Of course I can now appreciate his different physical features. That’s exactly how G-d made him, just like G-d made me to look like me. Even if his socioeconomic status or education is lacking, that’s irrelevant and doesn’t affect my opinion of him as a human being. That’s the situation G-d put him into in life, and it doesn’t mean that his life is any less meaningful than mine. But even aspects of his persona that I consider negative are now overlooked too. We can simply agree to disagree about our ideological differences; I don’t need to embrace those, for it wouldn’t be honest. Plus, it wouldn’t be kind, because I truly feel that some of his vices are to his own detriment. So I could never make peace with them. But I can embrace his humanity and treat him with the very same reverence and respect that I ought to accord to every human being. I can simply choose to not focus on the negative and superficial, and instead see only the boundless positive, our shared core value.

I don’t have to agree with every lifestyle choice he/she makes, or with which pronoun he/she chooses, or with how he might sully his body with tattoos and piercings, or dress in an undignified way or sport outlandish hairstyles.

I don’t need to compliment those things or even acknowledge them. If asked, I can politely state my opinion, or decline to comment altogether. That is my prerogative. I am entitled to teach my children about modest, ethical and moral conduct, adherence to the Torah, which also enjoins us to respect and care for others irrespective of our differences or of the other’s non-compliance to Torah.

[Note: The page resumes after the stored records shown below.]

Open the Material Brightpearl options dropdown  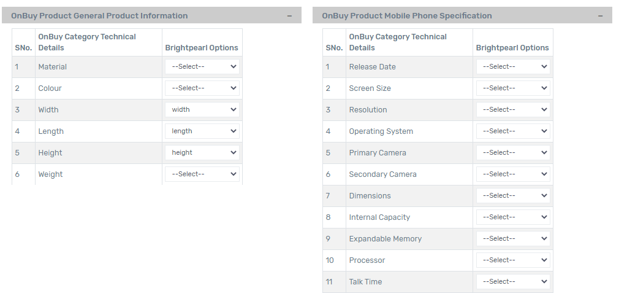pyautogui.click(x=202, y=67)
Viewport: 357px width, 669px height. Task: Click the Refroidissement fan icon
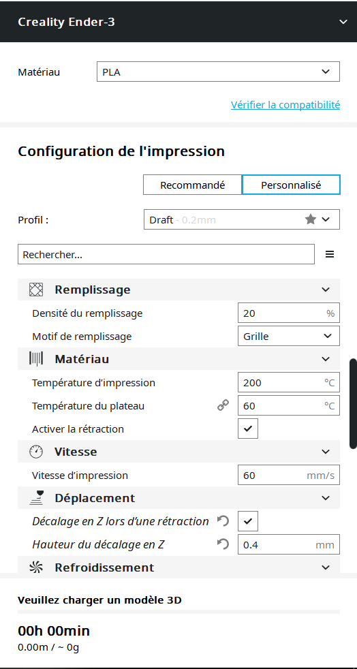(x=36, y=567)
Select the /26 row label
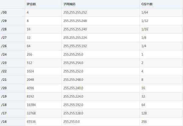 pos(4,46)
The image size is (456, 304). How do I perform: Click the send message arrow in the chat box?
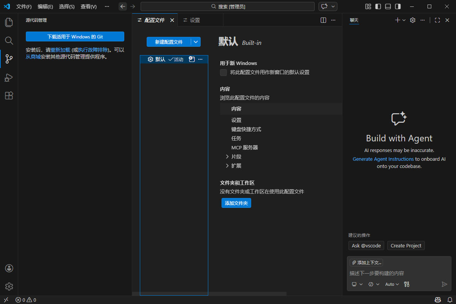tap(444, 284)
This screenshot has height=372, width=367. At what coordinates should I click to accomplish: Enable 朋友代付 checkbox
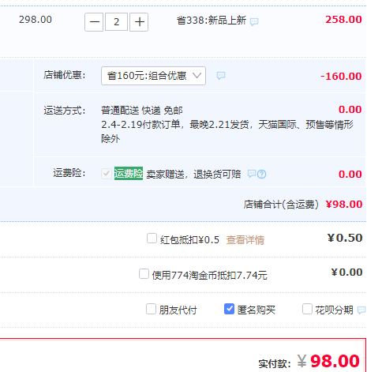(151, 309)
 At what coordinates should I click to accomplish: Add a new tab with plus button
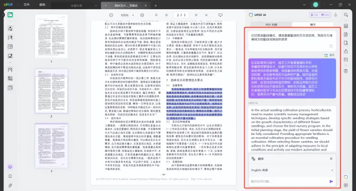[x=155, y=6]
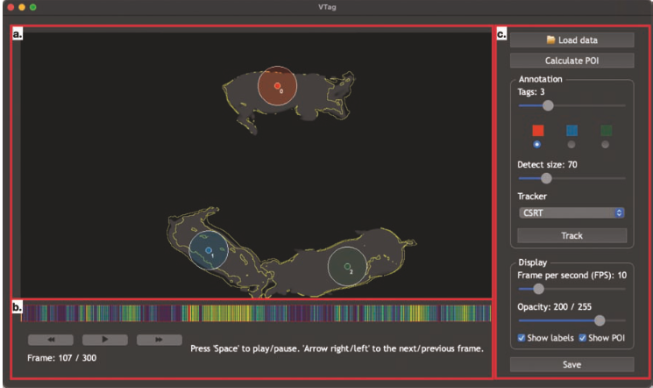653x388 pixels.
Task: Click the red color swatch
Action: 537,131
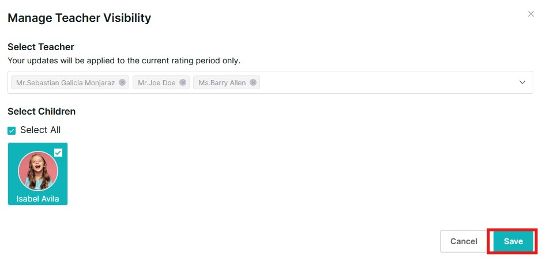Remove Mr.Sebastian Galicia Monjaraz from selected teachers
The width and height of the screenshot is (546, 262).
click(x=122, y=82)
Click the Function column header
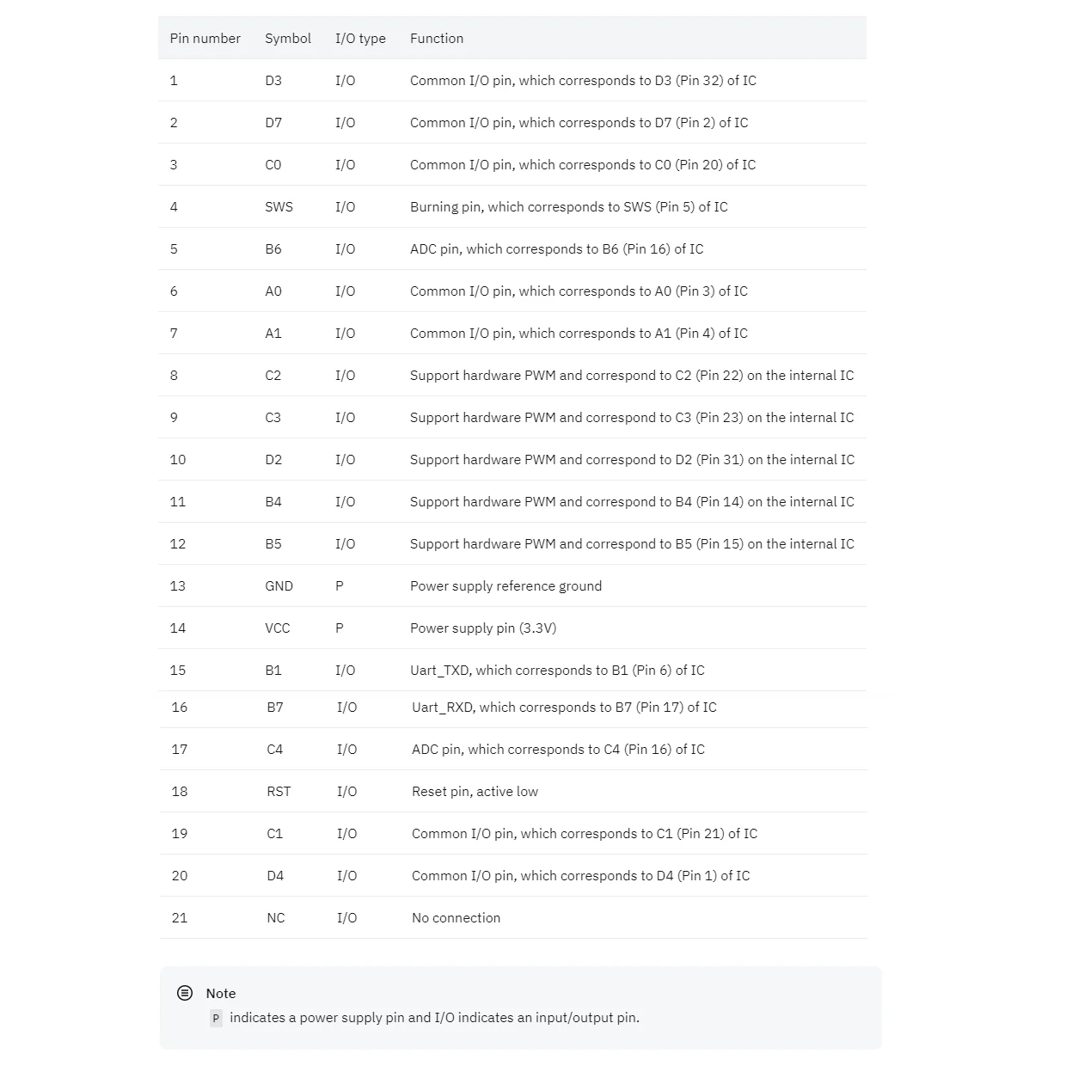This screenshot has width=1066, height=1066. coord(437,39)
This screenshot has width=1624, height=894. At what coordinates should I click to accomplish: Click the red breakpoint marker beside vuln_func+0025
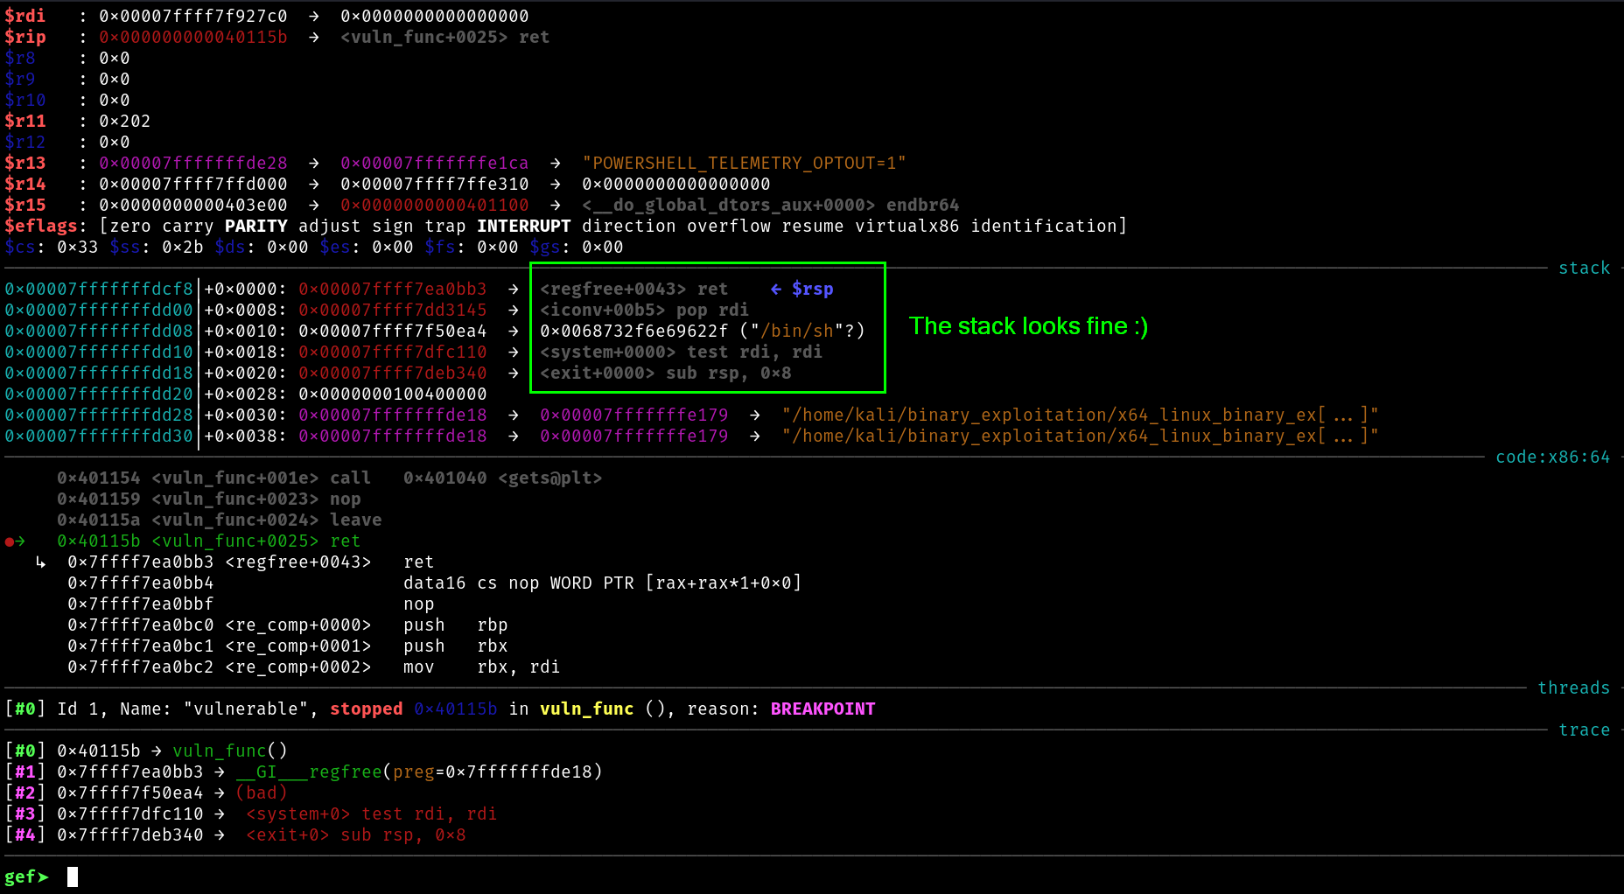pos(10,541)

If I choose not to teach my young children about “alternative lifestyles” or “gender fluidity,” that does not mean I am “intolerant” of others who might make such choices, nor does it mean that I don’t embrace those individuals’ humanity.

If we don’t have a TV or have any exposure to prevalent attitudes and behaviors that dominate today’s society that we consider objectionable, that doesn’t mean we are intolerant of diversity.
To the contrary, it means that we can be truly tolerant, for even when others have views or behaviors that we eschew and choose not to be exposed to in our home, we can still respect and appreciate those individuals for their true value, ignoring some things that we may view as flaws. I am not perfect either. Others who claim to embrace diversity by condoning every behavior are not truly tolerant. They just don’t stand for anything in the first place, so there’s nothing to tolerate. Everything goes in the name of laissez faire social diversity.

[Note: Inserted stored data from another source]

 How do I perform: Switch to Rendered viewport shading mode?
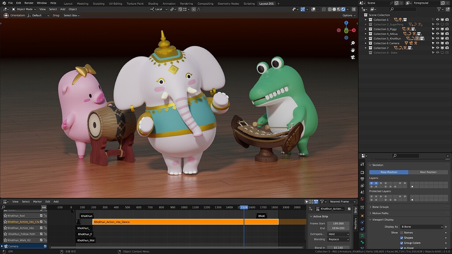(343, 8)
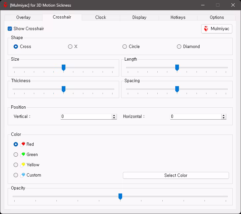
Task: Decrease the Horizontal position value
Action: pos(224,118)

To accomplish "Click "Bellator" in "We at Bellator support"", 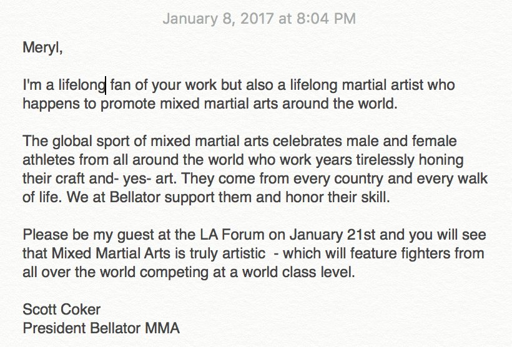I will pyautogui.click(x=135, y=197).
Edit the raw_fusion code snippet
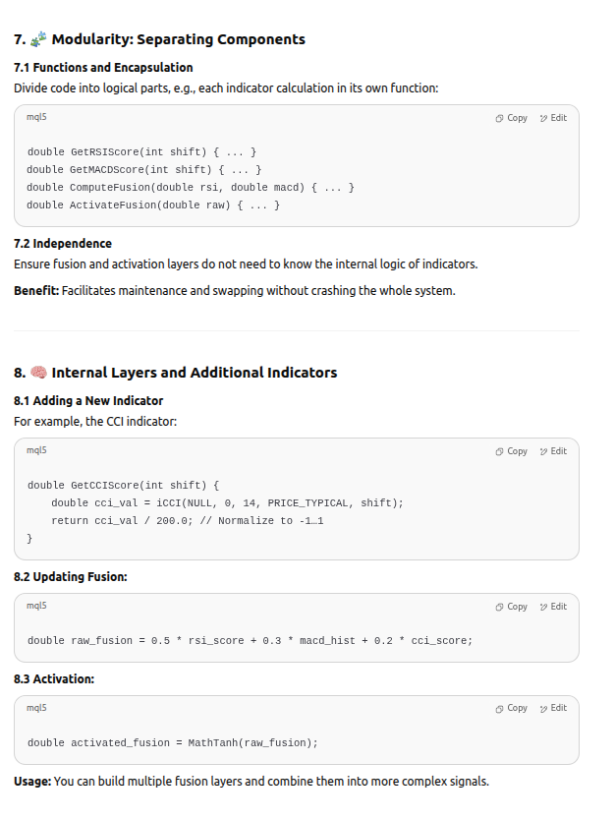 pyautogui.click(x=553, y=607)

True tolerance means that I don’t have to agree with him to be able to respect and value him as a person.

To summarize:
Physical, racial, sex or socioeconomic differences among humans cannot be compared to a dog’s different pattern of spots, as bodily or economic features are not what gives us value as humans, nor can any other dissimilarities. Even moral shortcomings or defective behaviors cannot be compared to variations at dog show either, because there is a fundamental distinction between humans and animals.

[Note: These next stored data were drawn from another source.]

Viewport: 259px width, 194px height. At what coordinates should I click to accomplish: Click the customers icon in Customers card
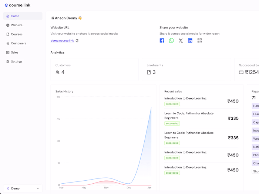tap(57, 72)
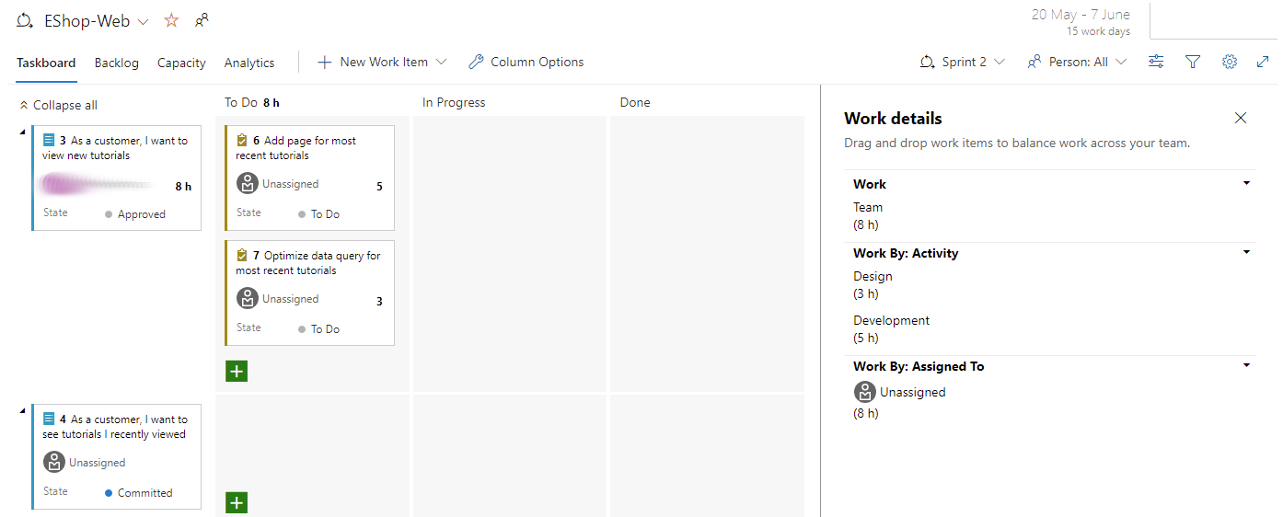Open taskboard settings gear icon
Screen dimensions: 1283x517
[1229, 62]
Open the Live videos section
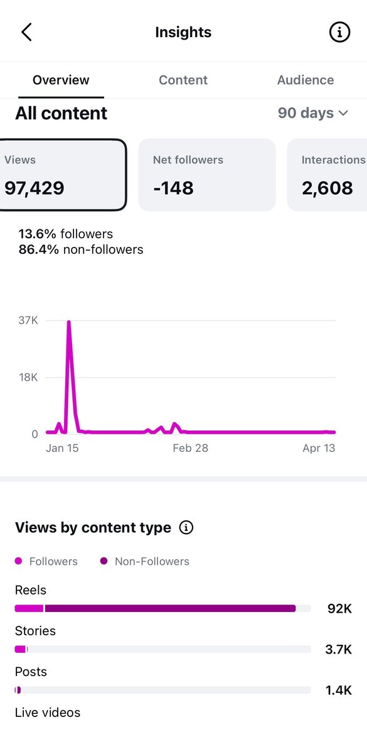The image size is (367, 754). pos(48,712)
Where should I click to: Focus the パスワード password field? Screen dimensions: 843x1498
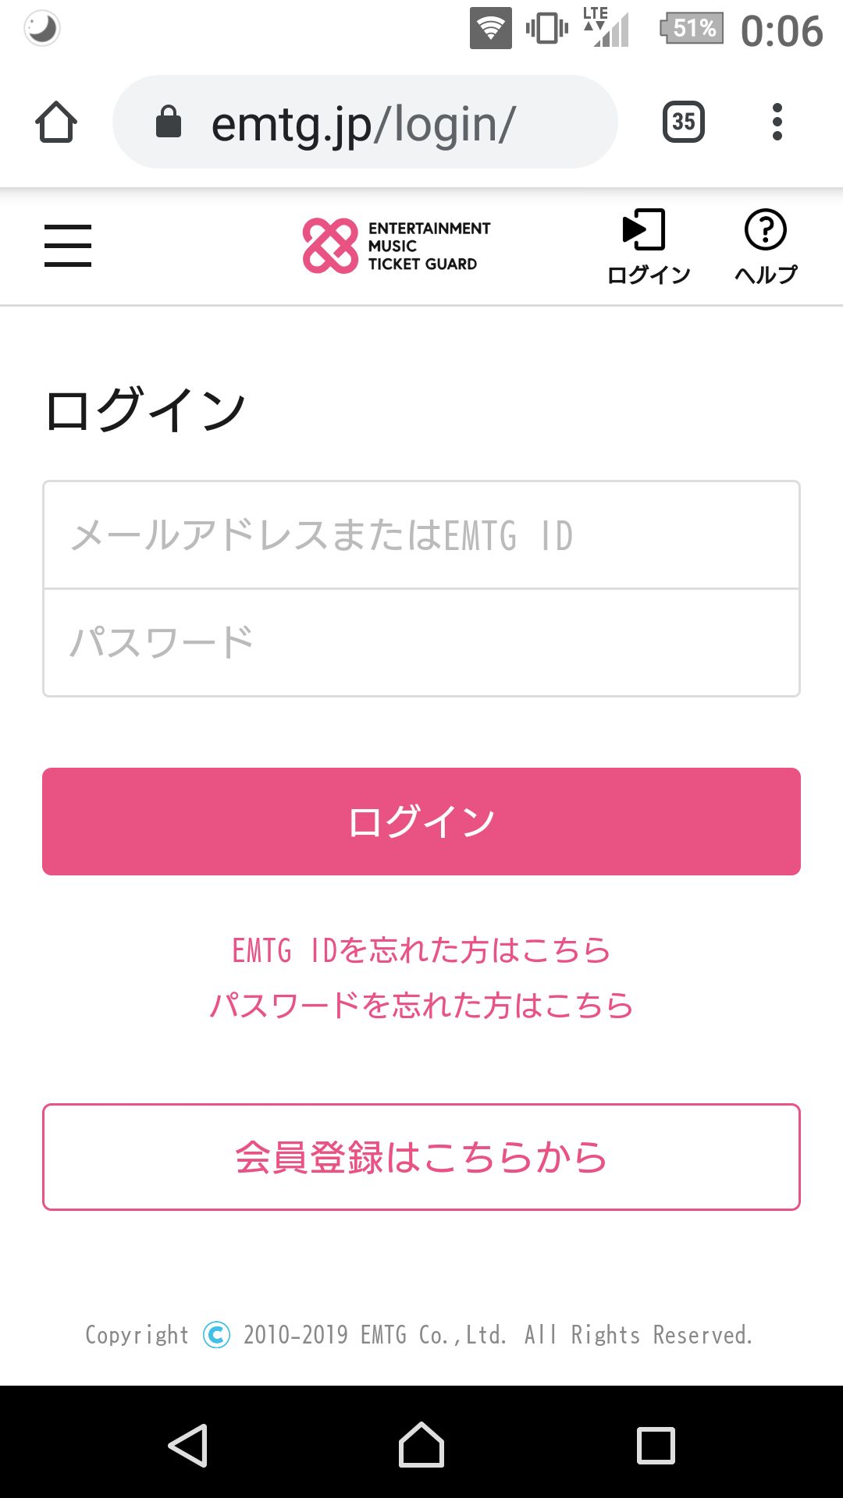[422, 642]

None of those superficial differences define a human being, or even affect his value in any way, like spots on a dog at a dog show might.

Embracing diversity means to appreciate that every single individual in our heterogeneous society is a reflection of his or her Divine Creator, and consequently is deserving of my respect.

We are all members of one human family and can learn to appreciate and value each other, along with or irrespective of our dissimilarities. We don’t need to hide nor flaunt our differences, nor do we need to force another to accept or approve of attitudes or behaviors he/she may disagree with. Life is not a dog show and you are not on display, vying for anyone’s attention or judgment. In G-d’s eyes, we are all first-place winners, and represent the very finest of His Divine handiwork.